Records to process -
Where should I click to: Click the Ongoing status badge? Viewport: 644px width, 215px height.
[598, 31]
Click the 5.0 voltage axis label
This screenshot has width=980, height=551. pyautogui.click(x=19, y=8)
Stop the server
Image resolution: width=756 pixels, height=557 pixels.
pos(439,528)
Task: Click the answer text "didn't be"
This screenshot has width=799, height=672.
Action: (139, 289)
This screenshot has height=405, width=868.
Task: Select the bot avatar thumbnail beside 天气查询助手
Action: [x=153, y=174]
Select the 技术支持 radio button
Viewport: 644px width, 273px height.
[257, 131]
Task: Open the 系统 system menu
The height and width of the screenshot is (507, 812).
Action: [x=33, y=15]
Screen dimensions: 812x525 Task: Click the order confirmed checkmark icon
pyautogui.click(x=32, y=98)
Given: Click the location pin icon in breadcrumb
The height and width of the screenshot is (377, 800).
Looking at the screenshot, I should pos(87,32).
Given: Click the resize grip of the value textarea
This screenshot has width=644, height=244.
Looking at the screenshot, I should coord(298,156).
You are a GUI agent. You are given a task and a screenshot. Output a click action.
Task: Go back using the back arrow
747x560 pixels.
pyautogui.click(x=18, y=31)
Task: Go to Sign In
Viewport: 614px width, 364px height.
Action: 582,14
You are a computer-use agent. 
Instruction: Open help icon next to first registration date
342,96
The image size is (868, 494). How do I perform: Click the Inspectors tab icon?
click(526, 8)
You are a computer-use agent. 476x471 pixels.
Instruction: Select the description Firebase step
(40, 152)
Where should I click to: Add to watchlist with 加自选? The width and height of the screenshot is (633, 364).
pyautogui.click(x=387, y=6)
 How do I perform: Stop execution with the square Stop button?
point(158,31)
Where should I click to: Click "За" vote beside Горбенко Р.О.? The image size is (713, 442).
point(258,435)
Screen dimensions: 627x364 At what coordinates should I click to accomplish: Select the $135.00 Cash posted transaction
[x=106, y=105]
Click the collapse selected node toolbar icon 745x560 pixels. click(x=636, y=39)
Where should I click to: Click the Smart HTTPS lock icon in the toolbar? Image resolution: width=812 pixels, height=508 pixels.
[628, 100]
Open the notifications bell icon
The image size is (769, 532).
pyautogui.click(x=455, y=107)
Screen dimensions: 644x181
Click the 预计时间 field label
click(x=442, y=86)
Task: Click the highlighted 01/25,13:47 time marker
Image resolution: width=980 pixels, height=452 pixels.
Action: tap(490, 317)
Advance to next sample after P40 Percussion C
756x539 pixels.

Action item -
Every line of the listing is to be returned unchanged.

Written solution -
Where should I click to: Click the Ongoing status badge? Viewport: 644px width, 215px height.
[598, 31]
Click the 5.0 voltage axis label
This screenshot has width=980, height=551. pyautogui.click(x=19, y=8)
Stop the server
Image resolution: width=756 pixels, height=557 pixels.
pos(439,528)
Task: Click the answer text "didn't be"
This screenshot has width=799, height=672.
Action: (139, 289)
This screenshot has height=405, width=868.
Task: Select the bot avatar thumbnail beside 天气查询助手
Action: [x=153, y=174]
Select the 技术支持 radio button
Viewport: 644px width, 273px height.
[257, 131]
Task: Open the 系统 system menu
The height and width of the screenshot is (507, 812).
Action: [x=33, y=15]
Screen dimensions: 812x525 Task: Click the order confirmed checkmark icon
pyautogui.click(x=32, y=98)
Given: Click the location pin icon in breadcrumb
The height and width of the screenshot is (377, 800).
Looking at the screenshot, I should pos(87,32).
Given: Click the resize grip of the value textarea
This screenshot has width=644, height=244.
Looking at the screenshot, I should coord(298,156).
You are a GUI agent. You are given a task and a screenshot. Output a click action.
Task: Go back using the back arrow
747x560 pixels.
pyautogui.click(x=18, y=31)
Task: Go to Sign In
Viewport: 614px width, 364px height.
Action: 582,14
You are a computer-use agent. 
Instruction: Open help icon next to first registration date
342,96
The image size is (868, 494). How do I perform: Click the Inspectors tab icon?
click(526, 8)
You are a computer-use agent. 476x471 pixels.
Instruction: Select the description Firebase step
(40, 152)
Where should I click to: Add to watchlist with 加自选? The width and height of the screenshot is (633, 364).
pyautogui.click(x=387, y=6)
 How do I perform: Stop execution with the square Stop button?
point(158,31)
Where should I click to: Click "За" vote beside Горбенко Р.О.? The image size is (713, 442).
point(258,435)
Screen dimensions: 627x364 At what coordinates should I click to accomplish: Select the $135.00 Cash posted transaction
[x=106, y=105]
Click the collapse selected node toolbar icon 745x560 pixels. click(x=636, y=39)
Where should I click to: Click the Smart HTTPS lock icon in the toolbar? Image resolution: width=812 pixels, height=508 pixels.
[628, 100]
Open the notifications bell icon
The image size is (769, 532).
pyautogui.click(x=455, y=107)
Screen dimensions: 644x181
Click the 预计时间 field label
click(x=442, y=86)
Task: Click the highlighted 01/25,13:47 time marker
Image resolution: width=980 pixels, height=452 pixels.
Action: tap(490, 317)
Advance to next sample after P40 Percussion C
756x539 pixels.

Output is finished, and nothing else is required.